Aim of the exercise » Repeat only what runs from the line with "Where should I" through the last line of the data below, both included, keeping every word as it is and leaving out the pictures.

Recorded data »

▼▼▼

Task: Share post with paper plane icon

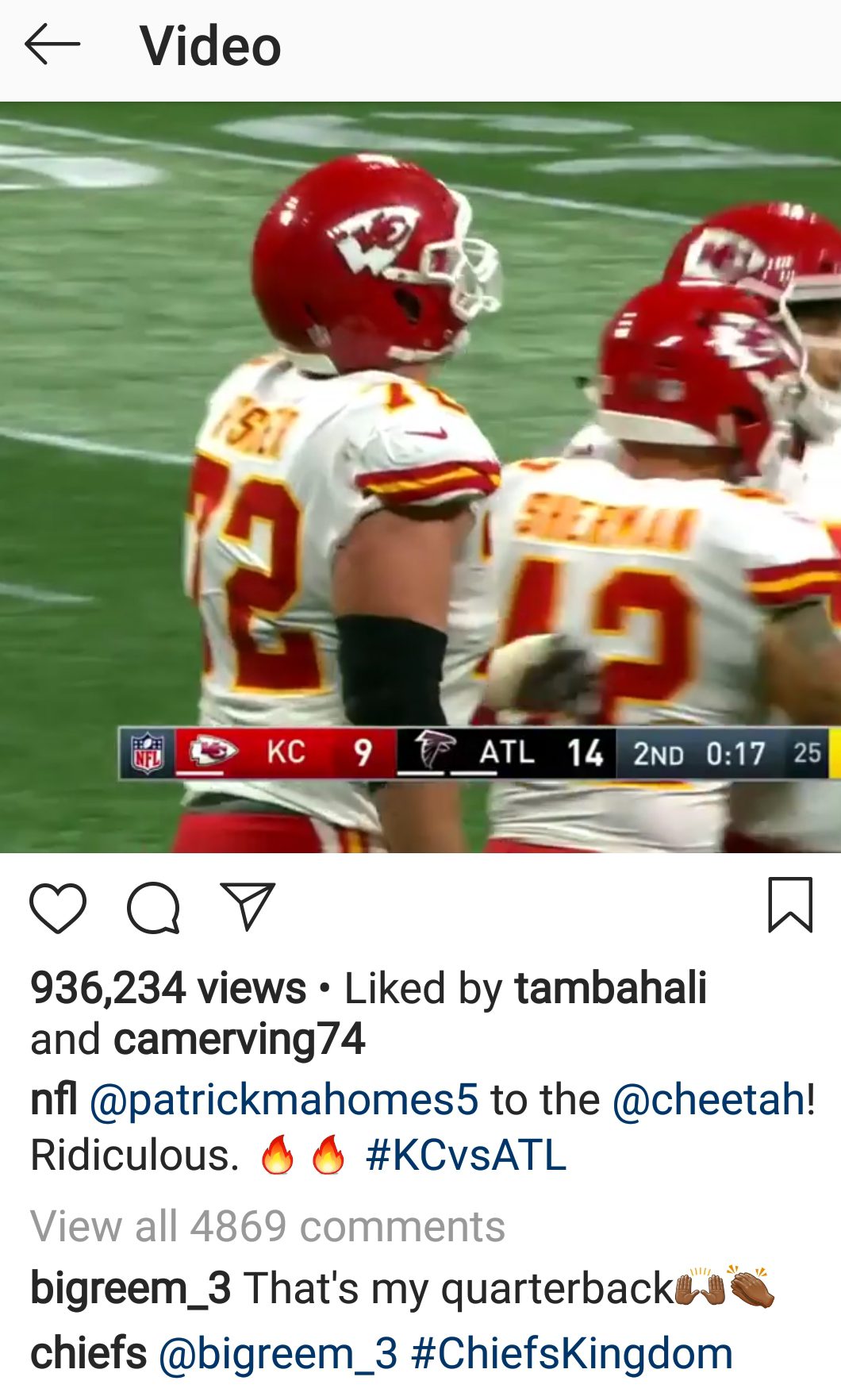Action: tap(248, 906)
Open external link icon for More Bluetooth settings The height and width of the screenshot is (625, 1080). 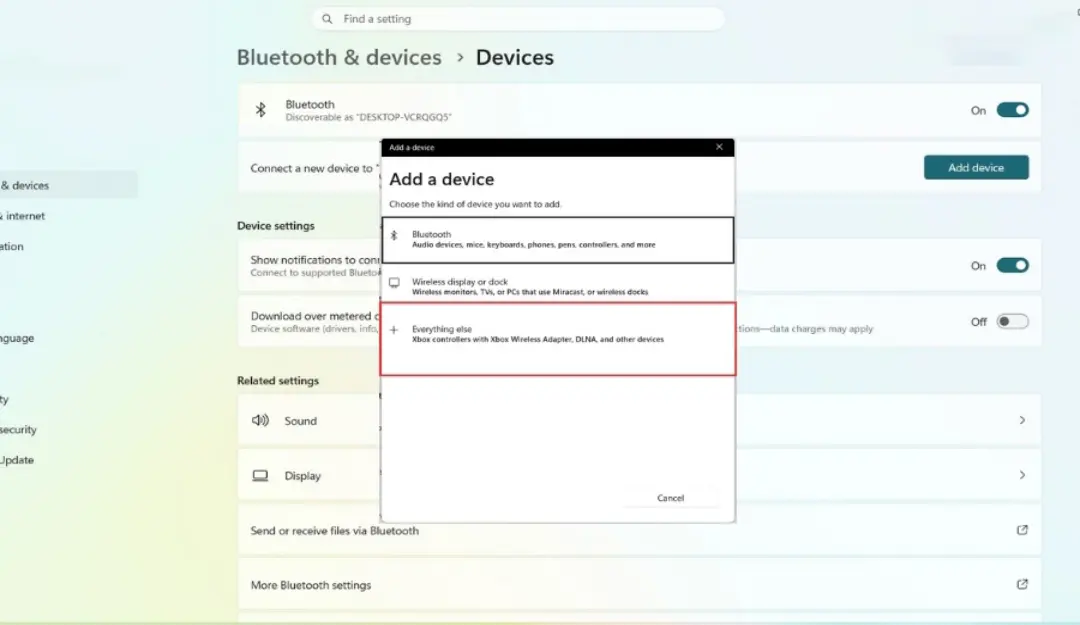pos(1022,584)
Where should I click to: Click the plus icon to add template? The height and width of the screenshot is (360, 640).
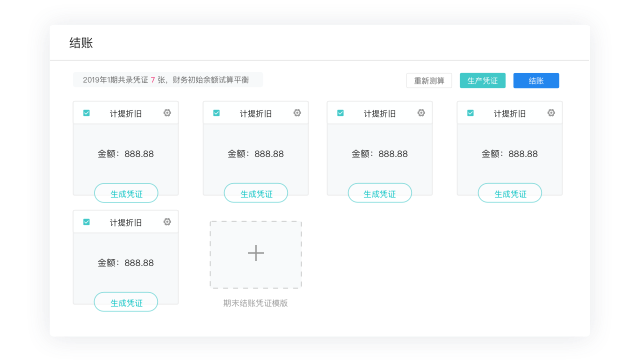pyautogui.click(x=256, y=253)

▲▲▲

Finished exercise »
Where should I click to: Click the plus icon to add template? The height and width of the screenshot is (360, 640).
pyautogui.click(x=256, y=253)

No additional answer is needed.